● **DATA SUPPLIED**
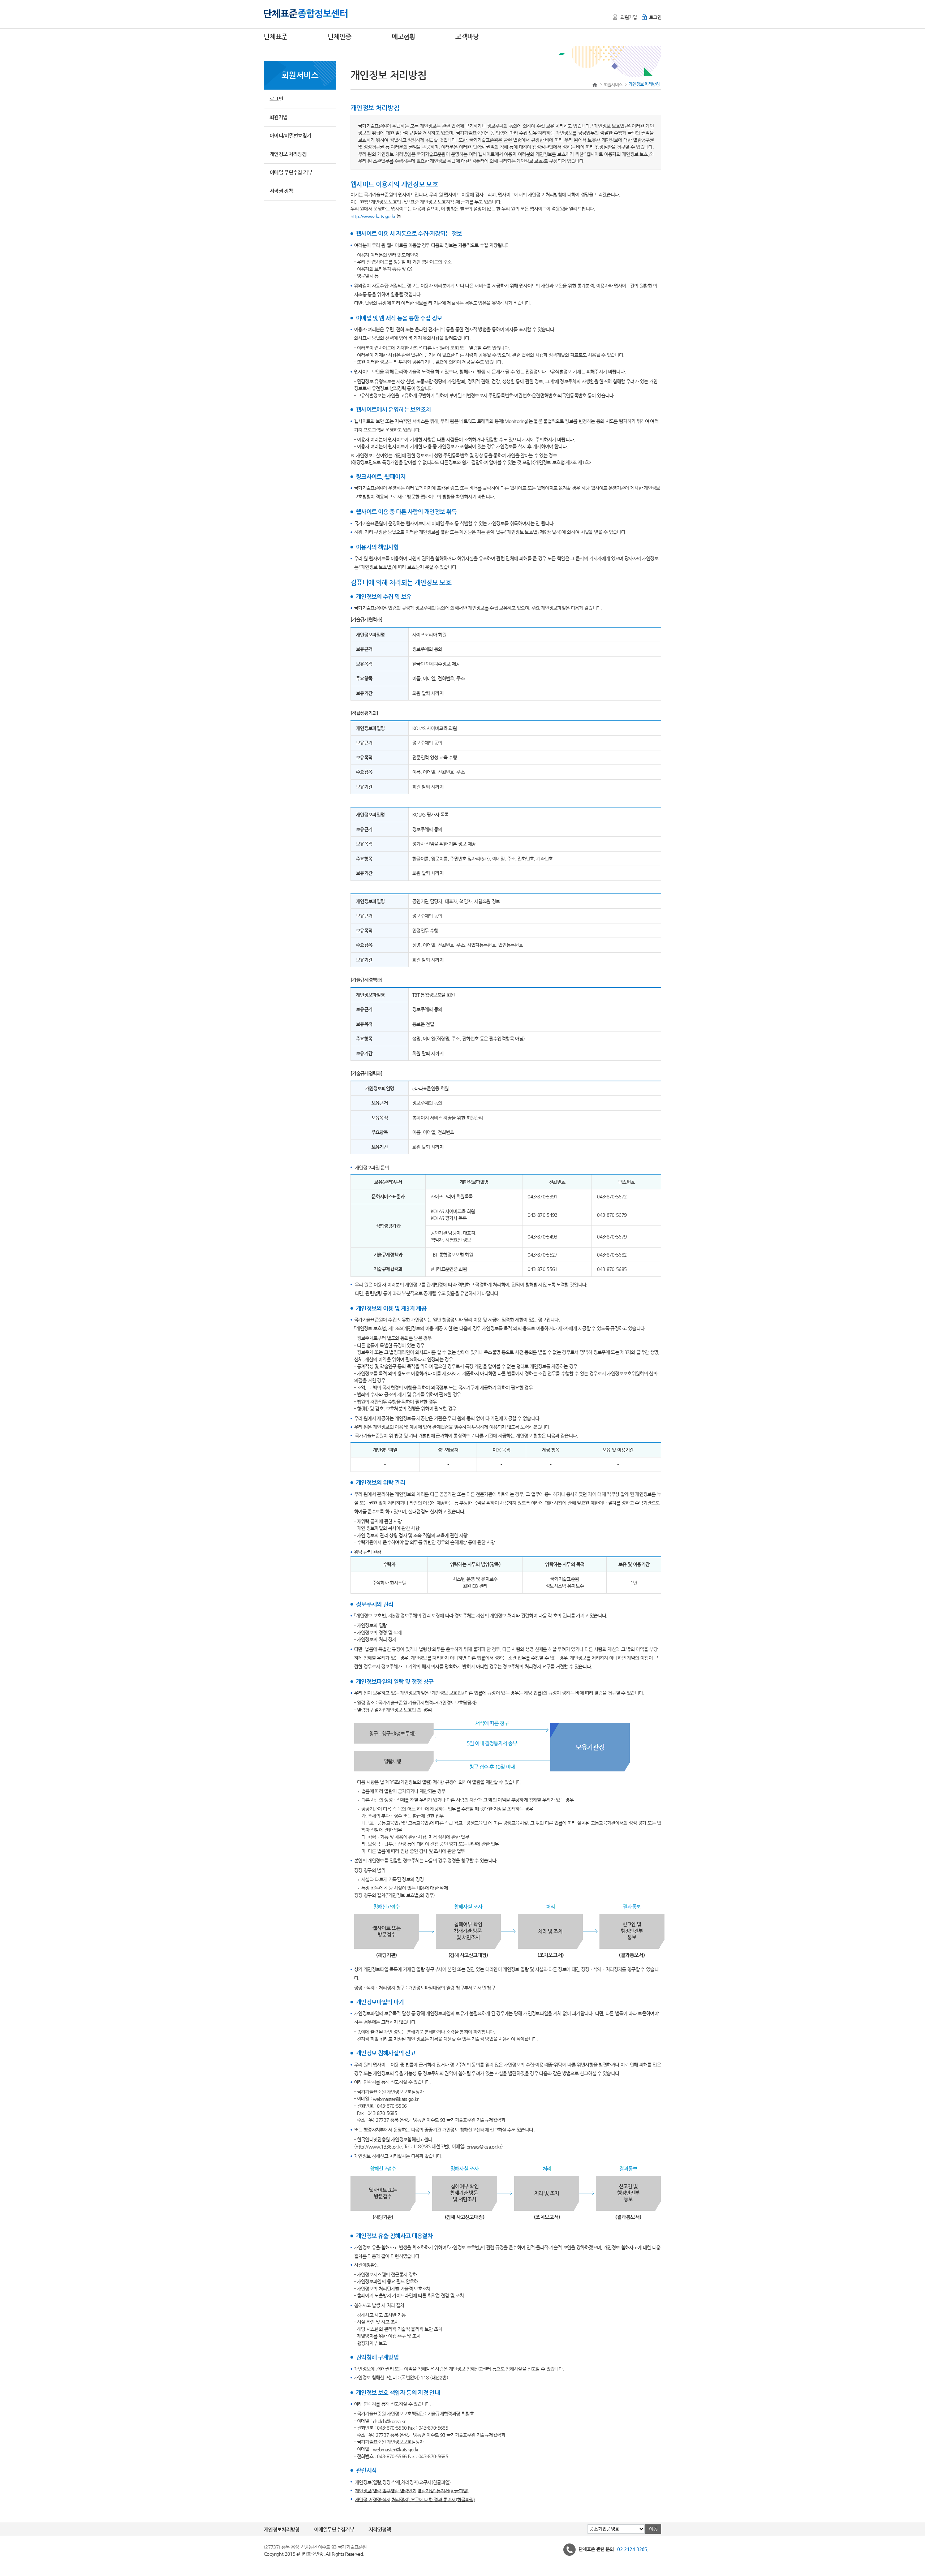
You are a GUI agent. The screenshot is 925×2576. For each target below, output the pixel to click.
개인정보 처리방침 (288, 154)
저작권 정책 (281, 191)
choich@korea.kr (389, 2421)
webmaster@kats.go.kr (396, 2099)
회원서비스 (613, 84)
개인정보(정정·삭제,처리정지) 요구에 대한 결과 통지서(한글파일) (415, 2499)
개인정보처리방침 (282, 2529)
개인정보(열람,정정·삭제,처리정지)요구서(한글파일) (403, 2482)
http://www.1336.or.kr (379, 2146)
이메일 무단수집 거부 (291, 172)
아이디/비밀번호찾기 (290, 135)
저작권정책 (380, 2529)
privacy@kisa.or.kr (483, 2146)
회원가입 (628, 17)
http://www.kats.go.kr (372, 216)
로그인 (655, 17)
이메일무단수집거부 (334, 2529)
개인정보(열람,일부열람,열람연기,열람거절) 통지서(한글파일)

● **BRIEF**
In the entries, find every line holding "처리정지" and copy it.

● **WRITTEN ANSWER**
개인정보(정정·삭제,처리정지) 요구에 대한 결과 통지서(한글파일) (415, 2499)
개인정보(열람,정정·삭제,처리정지)요구서(한글파일) (403, 2482)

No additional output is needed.